WHAT THE TASK REQUIRES — Transcribe, word for word, the part of the interrupt-detection text that opens with the words containing "After-Sentence Mode" and closes with "for sentence end)".

SELECTION —

>>>>

Agent speaking: "Hello, how can I help you today—"
User starts:    "I need—"
              [INTERRUPT]
Agent stops, user continues: "—to check my balance"
  1. Detector monitors STT events for SpeechStart
  2. If agent is speaking and user starts speaking:
  3. Wait for MinSpeechDurationMs to filter noise
  4. Trigger interrupt and stop TTS

After-Sentence Mode

Agent speaking: "I can help with billing questions."
User starts:              "Actually—"
                          (waits for sentence end)
                              [INTERRUPT]
  1. Detector monitors for both speech start and end
  2. If user speaks during agent turn:
  3. Mark pending interrupt
  4. Wait for natural pause (SilenceThresholdMs)
  5. Stop TTS at sentence boundary

Integration with TTS Pipeline

The detector integrates with the TTS pipeline to know when the agent is speaking:

type TTSPipeline interface {
    IsActive() bool
    Stop()
}

When an interrupt is triggered:

  1. Detector checks ttsPipeline.IsActive()
  2. If active, calls ttsPipeline.Stop()
  3. Fires the OnInterrupt callback

Best Practices

  1. Use ModeImmediate for most cases - Feels most natural
  2. Set MinSpeechDurationMs to 200-300ms - Filters coughs/noise
  3. Handle interrupts gracefully - Don't lose context
  4. Test with real audio - Synthetic tests miss edge cases

Troubleshooting

False Positives (Too Many Interrupts)

<<<<

DATASET CONTENT —

>>>>

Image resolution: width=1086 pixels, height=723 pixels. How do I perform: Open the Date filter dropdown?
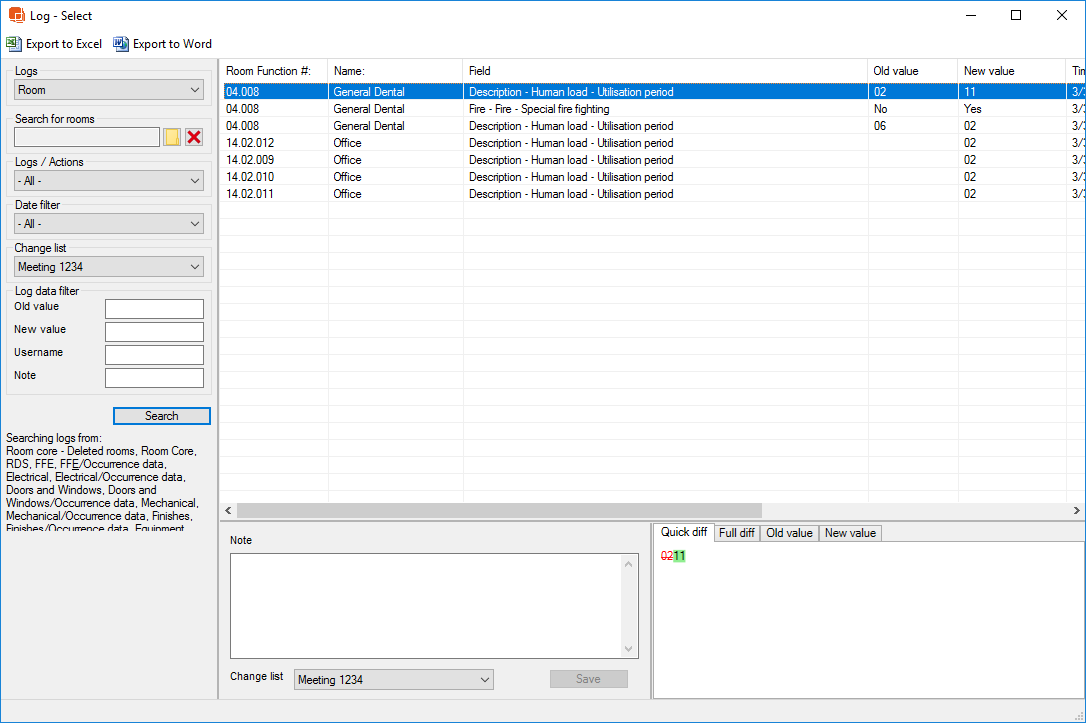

<<<<

RESPONSE TO THIS TASK —
After-Sentence Mode

Agent speaking: "I can help with billing questions."
User starts:              "Actually—"
                          (waits for sentence end)